Have you ever needed a measure of variability for a nominal scale variable? I did recently. I needed a way of measuring the diversity of corporate boards of directors. (I’ll give examples later.) Statistics texts focus on measuring variability of continuous variables (e.g., range, inter-quartile range, variance, standard deviation), but are remarkably silent on the matter of measuring variability in categorical variables. Kader, G. D., & Perry, M. (2007). Variability for categorical variables. Journal of Statistics Education, 15(2), 1-16, provide one measure, however, with the unlikely name “coefficient of unalikability,” abbreviated with the symbol, u2. The logic behind the unalikeability statistic takes them 16 pages to explain, but we can cut to the computational formula and see how it works with some examples.
Here are some data to illustrate the unalikeability statistic. The variable is Religious Preference, with four categories: Christian, Jewish, Muslim, Hindu. Shown next are frequency distributions for two samples, one with no variability on the variable, and the second with maximum possible variability.
Sample 1: shows very little variability or diversity in religious preference
|N = 8|
Sample 2: shows maximum possible variability or diversity as cases are evenly distributed across categories of the variable
|N = 8|
Next, here’s the formula for the unalikeability statistic:
u2 = 1 – Sum of the squared proportions
In words: (1) square the proportions associated with each category of the variable; (2) add these squared proportions; (3) subtract that sum from 1.

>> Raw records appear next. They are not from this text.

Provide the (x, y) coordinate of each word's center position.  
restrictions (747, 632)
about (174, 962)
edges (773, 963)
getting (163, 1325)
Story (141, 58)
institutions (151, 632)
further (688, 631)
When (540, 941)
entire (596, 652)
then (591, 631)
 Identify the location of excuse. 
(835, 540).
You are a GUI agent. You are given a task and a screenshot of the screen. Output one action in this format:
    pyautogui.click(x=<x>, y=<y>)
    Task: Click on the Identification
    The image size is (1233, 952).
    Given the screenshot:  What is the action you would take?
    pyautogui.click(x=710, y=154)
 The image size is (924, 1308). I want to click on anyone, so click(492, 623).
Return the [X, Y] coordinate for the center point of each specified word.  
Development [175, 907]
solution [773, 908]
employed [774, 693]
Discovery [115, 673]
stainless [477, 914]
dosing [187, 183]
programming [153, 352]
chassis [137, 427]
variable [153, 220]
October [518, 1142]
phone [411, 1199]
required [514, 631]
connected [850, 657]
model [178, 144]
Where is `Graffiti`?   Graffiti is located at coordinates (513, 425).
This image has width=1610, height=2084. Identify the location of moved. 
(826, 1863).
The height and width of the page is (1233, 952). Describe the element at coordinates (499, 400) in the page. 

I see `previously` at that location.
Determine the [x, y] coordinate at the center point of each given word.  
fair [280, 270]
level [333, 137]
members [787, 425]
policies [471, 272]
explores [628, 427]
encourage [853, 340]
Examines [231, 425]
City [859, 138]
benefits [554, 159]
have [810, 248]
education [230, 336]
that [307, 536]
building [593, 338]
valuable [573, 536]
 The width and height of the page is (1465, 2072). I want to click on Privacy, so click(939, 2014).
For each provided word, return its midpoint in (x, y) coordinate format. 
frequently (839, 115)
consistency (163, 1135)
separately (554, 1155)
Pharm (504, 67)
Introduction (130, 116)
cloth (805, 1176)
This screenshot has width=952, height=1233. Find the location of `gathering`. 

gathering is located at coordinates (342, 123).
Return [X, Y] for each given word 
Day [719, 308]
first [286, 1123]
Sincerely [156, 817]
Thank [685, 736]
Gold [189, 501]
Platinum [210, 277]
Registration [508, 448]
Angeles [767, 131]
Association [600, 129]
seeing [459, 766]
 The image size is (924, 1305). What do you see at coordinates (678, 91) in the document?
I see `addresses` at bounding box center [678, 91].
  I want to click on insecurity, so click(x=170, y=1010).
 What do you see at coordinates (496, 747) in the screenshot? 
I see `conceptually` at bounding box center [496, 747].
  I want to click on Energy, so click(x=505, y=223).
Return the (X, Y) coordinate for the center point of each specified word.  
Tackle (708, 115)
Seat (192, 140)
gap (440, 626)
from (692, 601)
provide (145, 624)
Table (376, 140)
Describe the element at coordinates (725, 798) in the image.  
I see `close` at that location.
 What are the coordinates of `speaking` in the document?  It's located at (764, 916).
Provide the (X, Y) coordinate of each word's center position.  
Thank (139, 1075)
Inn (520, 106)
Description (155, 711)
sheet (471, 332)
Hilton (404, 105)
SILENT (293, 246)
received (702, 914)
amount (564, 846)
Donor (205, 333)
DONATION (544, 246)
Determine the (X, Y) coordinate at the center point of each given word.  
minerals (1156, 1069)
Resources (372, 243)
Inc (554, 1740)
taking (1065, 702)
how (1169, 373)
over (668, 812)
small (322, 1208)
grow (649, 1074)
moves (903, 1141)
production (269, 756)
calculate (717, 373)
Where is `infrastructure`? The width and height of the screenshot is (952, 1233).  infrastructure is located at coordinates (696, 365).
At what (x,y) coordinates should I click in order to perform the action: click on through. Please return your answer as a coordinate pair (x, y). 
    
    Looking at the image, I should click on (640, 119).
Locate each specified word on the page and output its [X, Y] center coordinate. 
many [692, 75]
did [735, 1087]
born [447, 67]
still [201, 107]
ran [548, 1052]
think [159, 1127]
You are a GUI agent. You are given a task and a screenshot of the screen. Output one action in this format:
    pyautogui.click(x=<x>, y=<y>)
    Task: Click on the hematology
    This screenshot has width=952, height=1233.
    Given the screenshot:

For the first distribution: u2 = 1 – (1^2 + 0^2 + 0^2 + 0^2) = 0
For the second distribution: u2 = 1 – (.25^2 + .25^2 + .25^2 + .25^2) = .75
You can see that where there is no variability or diversity, u2 takes on a value of 0. With a more variable or diverse distribution, the value of u2 increases appropriately to reflect that greater variability.
The only thing that’s annoying about the unalikeability statistic is that the maximum value of u2 is different depending on the number of categories. For a two-category variable (like sex, for instance), the highest possible value is u2 = 0.50. For a three-category variable, maximum u2 = 0.67. For a four-category variable, maximum u2 = .75. What this means is that one can’t use u2 to compare levels of variability in categorical variables that contain different numbers of categories. However, u2 does at least allow us to measure differences from one group to the next on the same categorical variable.I suppose that this limitation of the unalikeability statistic really isn’t that limiting. After all, we can’t compare the variances or standard deviations of two different variables either because those measures of variability are influenced not only by actual data variability but also by score magnitude.